Preaching Vanity?

“You discover a tricky thing about fiction writing; a certain amount of vanity is necessary to be able to do it all, but any vanity above that certain amount is lethal.” – David Foster Wallace

I did not preach this past Sunday and it was a good respite, but I am already eager to get back up. I do not deny that vanity has a strong role, the vanity to hear myself speak, and see myself in youtube on Sunday evening. But such vanity to have my ego stroked is never too far from the desire to fulfill one’s calling. They are related, even if one might want to deny the relationship as estranged siblings might.

For one is usually called to do things that one is good at, and what one is good at, one tends towards self-inflation.God’s will is not diametrically opposed to the will of a person, as often assumed. God’s will is usually our ambitions needing tinkering.

Abraham was not a couch potato when God called him to a far away land. He was a herdsman. Picking-up-tent was in his blood. So when his father settled down with old age, he was probably unsettled and that is when God says to “go.” Abraham was ready to go anywhere but here, so he folded his tent.

Or take Moses, he always had political ambition. It was that ambition that led him as a to murder. The call he got from the burning bush was the rekindling of that ambition, more purified.

I do not think God begrudges us doing what we want to do, and doing it well, well enough to be proud of. But that pride from a job well done can easily rot into arrogance. So God had to wait a little bit with both Abraham and Moses, so they would not get proud with their pride in their work. The challenge of the call was not God asking Abraham and Moses to do what they never desired to do on their own, but that they would do what they desire to do for God. To do what one wants to do, vanity. To do things for God, humility. To do what one wants to do for God, vanity is a brother of humility.

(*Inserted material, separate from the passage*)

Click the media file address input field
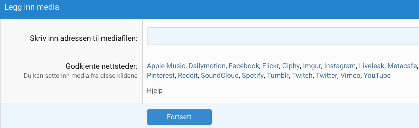The image size is (419, 128). pos(283,36)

And that might be the best way to deal with vanity in the work of God, to accept it, that in the time when I am most forgetful and humble in doing what I love to do for God, I am always singing vanity’s tune. And recognition of that struggle will make me engage the practice of humility more diligently: the discipline to recall that what I love to do is a gift and a privilege.

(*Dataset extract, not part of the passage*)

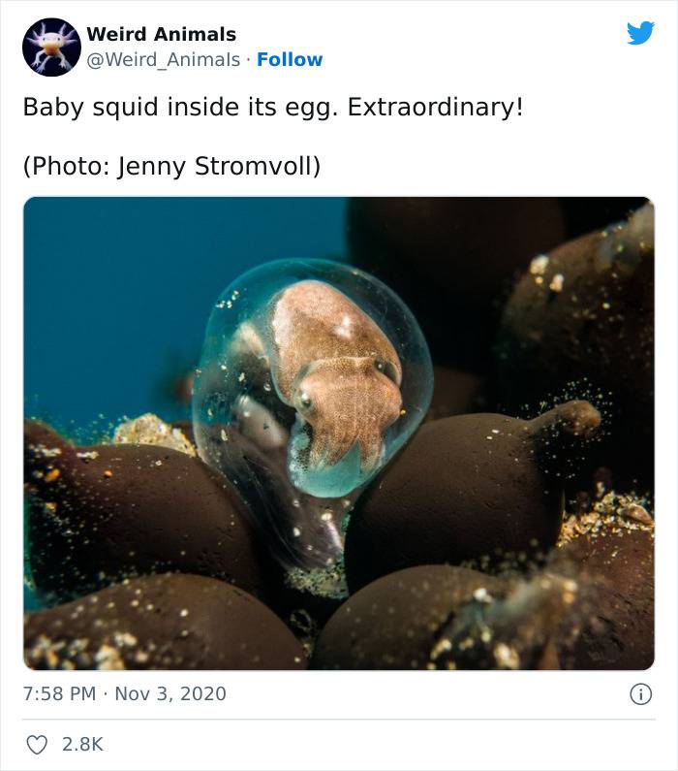The height and width of the screenshot is (771, 678).
Task: View the 2.8K likes count
Action: (x=82, y=745)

So yes, I love to preach, for how it honors God, but also because I get recorded.

A Moratorium on Presbyterian Jokes

No more jokes on Presbyterianism! I call for an emergency moratorium!

I recently returned from a PCUSA (Presbyterian Church of USA) conference and I’m going to thrust my middle finger into an outlet if I hear another joke on the denomination. Not that I’m a denominational patriot but because the jokes are void of creativity. Their’s no punch in them, no insights into the contradictions of reality which is what good jokes do, forcing a confrontation with discrepancies through exaggerations.
 
Presbyterian jokes are the same rehashed on: how Presbyterians are the “frozen chosen,” that our first action is to form a “committee,” and our second action is to form a “sub-committee,” ad nauseum. Every workshop I attended, someone cracked those same tired jokes, and the whole room always broke out laughing as if someone played a laughter-track on cue. What’s more unfunny about those jokes than being unfunny is that those jokes cover up the real dangers in our denomination. We are choking on our laughs.

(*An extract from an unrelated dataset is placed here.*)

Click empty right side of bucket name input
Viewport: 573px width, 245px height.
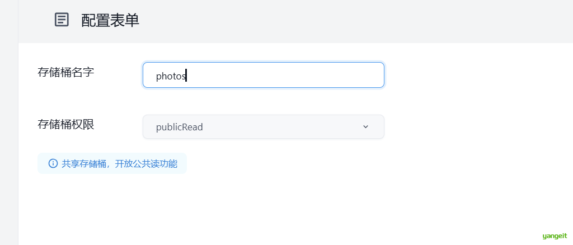(292, 75)
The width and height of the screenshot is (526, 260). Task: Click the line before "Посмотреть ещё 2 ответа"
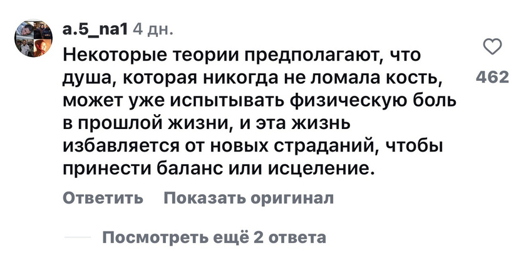pos(78,237)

For one thing, we think joking is a way of being above the issues. If I can joke about the sub-sub-committees, then surely I’m not contributing to the problem. I give myself coverage with laughter. I laugh hard enough, then the joke is not on me. But if everyone’s laughing and no one is getting angry, then the problems entrenched in our denomination is nobody’s fault, and no one’s taking responsibility.

Laughter, of course, is good for you. It’s healthy to be self-critical. One should laugh at oneself, or he will die under the weight of his own seriousness. If you are serious all the time, then what can you be serious about? 
 
A healthy couple can humor themselves and laugh about their foibles because the foundation of their trust is strong. A joke is not going to endanger that relationship. From the confidence of their relationship, they can air their contradictions. 
 
Then there are couples who only make fun of each other. It’s one of those uncomfortable jokes where the one who made the joke is guffawing, and the spouse who is on the receiving end gives a perfunctory chuckle to pretend he or she is above it, and the rest of us, who happens to be there, laugh uncomfortably hoping that this doesn’t break out into an argument in front of us. Presbyterian jokes is on the cusp of breaking into a fight.
 
So let’s stop with the jokes for a while, especially as we have been using it to shirk our responsibility. Maybe we need to shed some tears which usually attend genuine repentance.
There’ s a time to laugh and a time to mourn.
There’re times when one must be serious because only when one is serious can one eventually laugh from his belly. Then maybe, we can get some new creative jokes on Presbyterianism.
Who knows? Maybe a joke about how one can slow down Presbyterian church plants?